Soluble programmed death-1 and soluble programmed death ligand 1 protein expression and immune status in patients with recurrent aphthous ulcer

Abstract

This study aims to investigate the possible role and significance of soluble programmed death-1 (sPD-1) /soluble programmed death ligand 1 (sPD-L1) in the immune pathogeneses of recurrent aphthous ulcer (RAU). A total of 30 RAU cases (18 cases of minor RAU, 5 cases of major RAU, and 7 cases of herpetiform ulcers) were enrolled in this study. A total of 18 healthy people served as controls. Lymphocyte subsets (CD3⁺, CD4⁺, CD8⁺, CD19⁺, and CD16⁺+56⁺) were investigated by flow cytometric analysis. Humoral immunity (IgG, IgA, IgM, C3, and C4) was explored by nephelometry immunoassay. The sPD-1 and sPD-L1 protein levels in the sera of RAU patients were investigated by enzyme-linked immunosorbent assay. The correlations of the sPD-1 and sPD-L1 protein levels with the immune status and clinical characteristics of the RAU patients were analyzed by SPSS 19.0. The number of CD4+ T cells decreased and the levels of IgM antibodies increased in the RAU patients relative to those in the normal controls (P<0.05). The sPD-1 and sPD-L1 protein levels in the RAU patients were significantly higher than those in the control group (P<0.05). Meanwhile, the sPD-1 and sPD-L1 protein levels in the patients with minor and major RAU were significantly higher than those in the control group (P<0.05). By contrast, no significant difference was found in the patients with herpetiform RAU (P>0.05).
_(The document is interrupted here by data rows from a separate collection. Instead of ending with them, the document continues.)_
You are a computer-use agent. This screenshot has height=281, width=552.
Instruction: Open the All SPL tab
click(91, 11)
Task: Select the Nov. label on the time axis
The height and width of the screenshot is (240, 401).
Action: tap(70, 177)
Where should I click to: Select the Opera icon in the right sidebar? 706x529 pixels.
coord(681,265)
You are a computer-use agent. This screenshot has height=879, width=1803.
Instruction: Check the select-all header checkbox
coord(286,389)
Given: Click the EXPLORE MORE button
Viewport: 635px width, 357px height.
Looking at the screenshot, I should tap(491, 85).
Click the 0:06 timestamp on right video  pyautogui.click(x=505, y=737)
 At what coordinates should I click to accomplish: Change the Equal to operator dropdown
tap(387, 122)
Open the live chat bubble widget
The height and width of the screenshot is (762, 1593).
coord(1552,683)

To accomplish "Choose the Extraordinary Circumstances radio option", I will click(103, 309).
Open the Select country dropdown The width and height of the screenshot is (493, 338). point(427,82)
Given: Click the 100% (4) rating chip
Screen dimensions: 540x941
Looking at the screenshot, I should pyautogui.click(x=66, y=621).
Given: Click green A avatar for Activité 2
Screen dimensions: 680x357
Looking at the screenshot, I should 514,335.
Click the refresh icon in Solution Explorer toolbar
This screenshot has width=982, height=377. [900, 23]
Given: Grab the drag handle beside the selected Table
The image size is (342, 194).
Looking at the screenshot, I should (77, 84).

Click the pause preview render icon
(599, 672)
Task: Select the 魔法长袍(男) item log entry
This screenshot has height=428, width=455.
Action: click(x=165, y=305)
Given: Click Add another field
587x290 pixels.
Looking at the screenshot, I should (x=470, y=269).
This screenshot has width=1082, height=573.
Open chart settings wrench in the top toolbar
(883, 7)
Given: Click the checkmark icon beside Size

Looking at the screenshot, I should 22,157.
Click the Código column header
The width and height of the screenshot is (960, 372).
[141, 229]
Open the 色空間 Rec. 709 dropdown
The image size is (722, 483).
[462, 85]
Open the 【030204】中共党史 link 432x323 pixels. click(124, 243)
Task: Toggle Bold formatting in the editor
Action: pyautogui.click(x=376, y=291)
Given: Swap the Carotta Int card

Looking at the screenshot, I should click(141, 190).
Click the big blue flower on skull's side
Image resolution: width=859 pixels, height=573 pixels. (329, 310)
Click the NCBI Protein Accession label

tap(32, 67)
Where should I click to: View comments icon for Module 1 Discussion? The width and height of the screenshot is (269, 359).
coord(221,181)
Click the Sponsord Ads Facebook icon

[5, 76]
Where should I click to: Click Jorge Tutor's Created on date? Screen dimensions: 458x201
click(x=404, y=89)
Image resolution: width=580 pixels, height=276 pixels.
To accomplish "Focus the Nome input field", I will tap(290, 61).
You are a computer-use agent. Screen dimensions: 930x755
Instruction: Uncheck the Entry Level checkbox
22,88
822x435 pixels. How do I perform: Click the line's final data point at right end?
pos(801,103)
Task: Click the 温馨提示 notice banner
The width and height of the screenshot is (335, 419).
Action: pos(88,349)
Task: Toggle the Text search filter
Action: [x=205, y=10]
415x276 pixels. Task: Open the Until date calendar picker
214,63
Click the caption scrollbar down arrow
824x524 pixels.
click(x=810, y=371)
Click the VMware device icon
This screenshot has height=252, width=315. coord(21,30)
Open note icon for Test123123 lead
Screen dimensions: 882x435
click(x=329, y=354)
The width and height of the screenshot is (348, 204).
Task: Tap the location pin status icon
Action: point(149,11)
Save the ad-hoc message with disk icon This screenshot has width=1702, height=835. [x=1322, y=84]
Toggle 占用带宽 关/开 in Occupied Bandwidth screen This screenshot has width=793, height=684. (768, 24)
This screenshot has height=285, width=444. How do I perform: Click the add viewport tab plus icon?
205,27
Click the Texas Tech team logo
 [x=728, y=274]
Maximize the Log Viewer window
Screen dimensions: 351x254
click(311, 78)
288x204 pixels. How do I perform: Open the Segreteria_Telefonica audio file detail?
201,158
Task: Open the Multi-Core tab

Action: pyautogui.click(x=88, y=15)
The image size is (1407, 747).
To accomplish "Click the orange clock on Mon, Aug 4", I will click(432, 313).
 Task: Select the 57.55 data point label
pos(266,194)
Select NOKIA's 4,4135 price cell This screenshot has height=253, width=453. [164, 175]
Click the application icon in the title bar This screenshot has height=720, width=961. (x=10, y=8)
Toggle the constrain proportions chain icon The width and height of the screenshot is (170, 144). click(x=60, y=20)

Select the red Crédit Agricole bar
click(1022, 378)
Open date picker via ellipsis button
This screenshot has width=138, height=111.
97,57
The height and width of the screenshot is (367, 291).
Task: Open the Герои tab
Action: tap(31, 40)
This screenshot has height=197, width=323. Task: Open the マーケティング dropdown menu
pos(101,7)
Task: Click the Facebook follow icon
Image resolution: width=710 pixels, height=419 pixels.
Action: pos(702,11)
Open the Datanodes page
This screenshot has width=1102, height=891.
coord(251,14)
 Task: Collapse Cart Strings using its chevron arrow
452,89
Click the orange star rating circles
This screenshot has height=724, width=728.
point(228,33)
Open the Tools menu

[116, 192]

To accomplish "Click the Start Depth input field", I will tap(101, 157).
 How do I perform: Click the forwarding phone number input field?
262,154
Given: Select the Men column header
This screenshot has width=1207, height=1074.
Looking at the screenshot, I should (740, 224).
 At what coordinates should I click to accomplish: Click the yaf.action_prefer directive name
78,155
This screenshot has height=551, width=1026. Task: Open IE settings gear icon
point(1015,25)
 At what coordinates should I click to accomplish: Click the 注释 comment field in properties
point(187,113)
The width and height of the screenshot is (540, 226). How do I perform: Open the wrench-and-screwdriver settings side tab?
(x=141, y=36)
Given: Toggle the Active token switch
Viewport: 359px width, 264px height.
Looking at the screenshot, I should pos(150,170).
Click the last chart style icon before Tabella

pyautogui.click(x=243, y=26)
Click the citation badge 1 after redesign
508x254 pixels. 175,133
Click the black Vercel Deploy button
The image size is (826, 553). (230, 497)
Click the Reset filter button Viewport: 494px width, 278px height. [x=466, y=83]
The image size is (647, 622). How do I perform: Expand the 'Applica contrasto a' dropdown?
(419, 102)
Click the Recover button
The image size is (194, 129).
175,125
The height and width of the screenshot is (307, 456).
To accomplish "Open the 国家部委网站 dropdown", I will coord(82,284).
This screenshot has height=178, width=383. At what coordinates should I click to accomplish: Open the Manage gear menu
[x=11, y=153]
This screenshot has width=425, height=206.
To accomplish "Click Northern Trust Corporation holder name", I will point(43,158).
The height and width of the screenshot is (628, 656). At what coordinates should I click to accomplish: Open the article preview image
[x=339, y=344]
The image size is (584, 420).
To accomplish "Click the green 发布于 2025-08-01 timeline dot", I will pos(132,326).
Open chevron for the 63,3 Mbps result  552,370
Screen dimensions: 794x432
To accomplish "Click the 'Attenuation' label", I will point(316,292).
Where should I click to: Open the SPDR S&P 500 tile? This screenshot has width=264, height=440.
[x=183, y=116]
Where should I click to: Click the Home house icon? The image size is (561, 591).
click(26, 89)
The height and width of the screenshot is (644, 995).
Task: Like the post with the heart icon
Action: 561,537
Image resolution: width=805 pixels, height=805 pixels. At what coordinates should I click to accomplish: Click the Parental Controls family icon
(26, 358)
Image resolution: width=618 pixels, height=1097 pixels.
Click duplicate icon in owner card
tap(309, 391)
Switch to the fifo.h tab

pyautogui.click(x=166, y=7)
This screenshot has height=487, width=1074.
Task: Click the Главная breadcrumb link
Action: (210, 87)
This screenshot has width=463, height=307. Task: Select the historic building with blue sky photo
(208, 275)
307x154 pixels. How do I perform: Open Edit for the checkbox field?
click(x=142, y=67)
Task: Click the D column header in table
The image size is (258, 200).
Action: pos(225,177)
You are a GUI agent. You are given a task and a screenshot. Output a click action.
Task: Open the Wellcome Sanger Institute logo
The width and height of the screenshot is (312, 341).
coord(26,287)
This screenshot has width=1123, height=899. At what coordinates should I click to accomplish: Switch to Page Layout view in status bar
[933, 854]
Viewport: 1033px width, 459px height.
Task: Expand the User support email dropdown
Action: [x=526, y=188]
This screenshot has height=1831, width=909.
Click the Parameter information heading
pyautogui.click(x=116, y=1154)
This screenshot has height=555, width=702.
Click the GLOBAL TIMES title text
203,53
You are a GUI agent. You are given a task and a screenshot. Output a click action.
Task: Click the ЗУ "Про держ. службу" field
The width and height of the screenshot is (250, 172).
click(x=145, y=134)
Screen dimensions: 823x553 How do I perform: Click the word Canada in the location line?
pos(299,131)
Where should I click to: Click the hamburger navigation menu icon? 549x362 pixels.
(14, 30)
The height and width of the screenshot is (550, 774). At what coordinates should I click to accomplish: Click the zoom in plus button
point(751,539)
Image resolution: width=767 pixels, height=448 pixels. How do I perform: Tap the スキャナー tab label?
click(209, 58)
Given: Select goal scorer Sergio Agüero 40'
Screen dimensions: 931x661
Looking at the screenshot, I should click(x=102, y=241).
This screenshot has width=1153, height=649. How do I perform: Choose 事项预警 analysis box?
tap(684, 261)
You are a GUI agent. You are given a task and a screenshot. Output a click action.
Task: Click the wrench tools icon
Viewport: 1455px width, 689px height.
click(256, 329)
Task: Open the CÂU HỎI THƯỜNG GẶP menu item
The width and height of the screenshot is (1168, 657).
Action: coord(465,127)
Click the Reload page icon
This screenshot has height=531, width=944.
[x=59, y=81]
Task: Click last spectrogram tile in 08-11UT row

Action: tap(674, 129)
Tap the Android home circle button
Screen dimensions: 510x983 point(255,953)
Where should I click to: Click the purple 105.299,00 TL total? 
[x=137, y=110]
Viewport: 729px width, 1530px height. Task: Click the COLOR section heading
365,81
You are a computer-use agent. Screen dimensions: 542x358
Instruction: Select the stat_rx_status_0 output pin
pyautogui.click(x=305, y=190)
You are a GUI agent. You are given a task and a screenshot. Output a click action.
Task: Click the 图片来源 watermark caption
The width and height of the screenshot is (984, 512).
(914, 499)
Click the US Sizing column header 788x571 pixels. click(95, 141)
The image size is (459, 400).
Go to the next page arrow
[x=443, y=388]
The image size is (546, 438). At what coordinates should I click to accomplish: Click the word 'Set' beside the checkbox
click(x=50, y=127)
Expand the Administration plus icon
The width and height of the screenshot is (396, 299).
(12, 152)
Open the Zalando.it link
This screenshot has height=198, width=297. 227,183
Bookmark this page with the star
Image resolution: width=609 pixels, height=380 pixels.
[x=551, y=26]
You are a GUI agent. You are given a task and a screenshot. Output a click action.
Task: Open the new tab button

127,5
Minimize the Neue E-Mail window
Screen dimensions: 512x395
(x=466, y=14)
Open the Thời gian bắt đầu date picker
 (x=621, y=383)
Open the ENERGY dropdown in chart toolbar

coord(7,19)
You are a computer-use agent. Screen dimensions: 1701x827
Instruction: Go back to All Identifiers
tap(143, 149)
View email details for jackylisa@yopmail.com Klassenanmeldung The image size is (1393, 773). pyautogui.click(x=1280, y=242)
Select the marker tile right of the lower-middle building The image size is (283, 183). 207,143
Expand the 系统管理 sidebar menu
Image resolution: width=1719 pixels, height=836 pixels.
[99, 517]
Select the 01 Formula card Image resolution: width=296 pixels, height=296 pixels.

Positive correlations were noted between the sPD-1 protein level and the CD19+ cell frequency or C4 level (r₁=0.389, P₁=0.034; r₂=0.382, P₂=0.037). Cellular immune hypofunction and humoral immunity disorders were found in the RAU patients. The PD-1/PD-L1 signaling pathway, which might be influenced by the involvement of sPD-1 and sPD-L1 proteins to a certain extent, may play some roles in the immune pathogenesis of RAU.